Data to use:
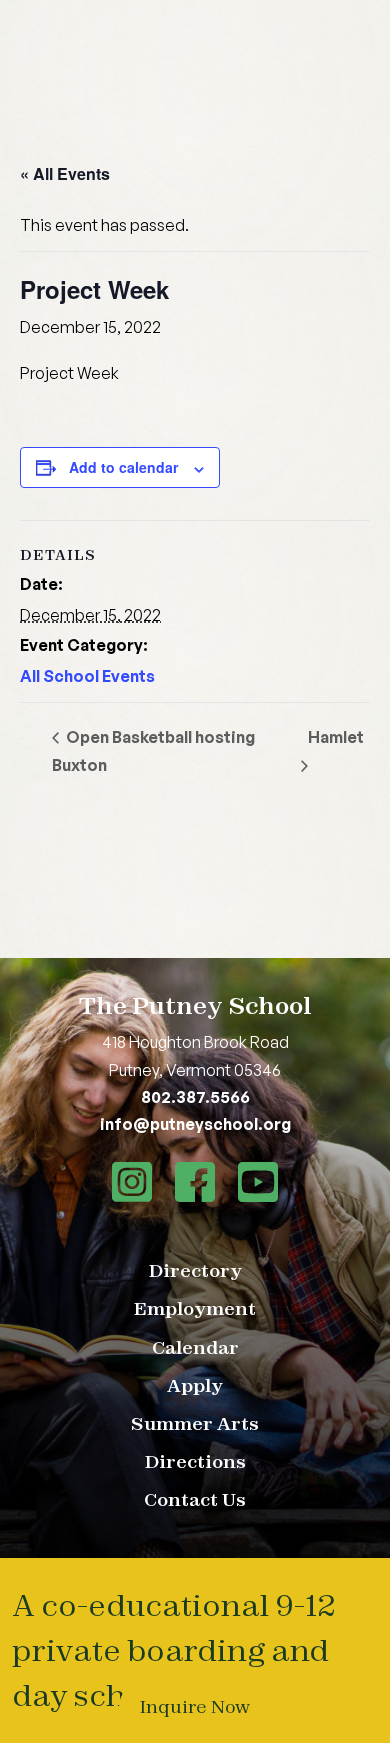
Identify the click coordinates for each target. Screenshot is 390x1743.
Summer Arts (195, 1423)
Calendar (195, 1347)
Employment (195, 1308)
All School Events (87, 676)
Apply (195, 1385)
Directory (195, 1270)
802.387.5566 (195, 1097)
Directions (195, 1461)
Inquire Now (195, 1706)
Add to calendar (123, 467)
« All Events (65, 173)
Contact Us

Problem to solve:
Apart from the pictures, all of the data must be duplicated exactly as shown above.

Response to this task:
Identify the click coordinates for each target. Screenshot is 390x1743.
Summer Arts (195, 1423)
Calendar (195, 1347)
Employment (195, 1308)
All School Events (87, 676)
Apply (195, 1385)
Directory (195, 1270)
802.387.5566 (195, 1097)
Directions (195, 1461)
Inquire Now (195, 1706)
Add to calendar (123, 467)
« All Events (65, 173)
Contact Us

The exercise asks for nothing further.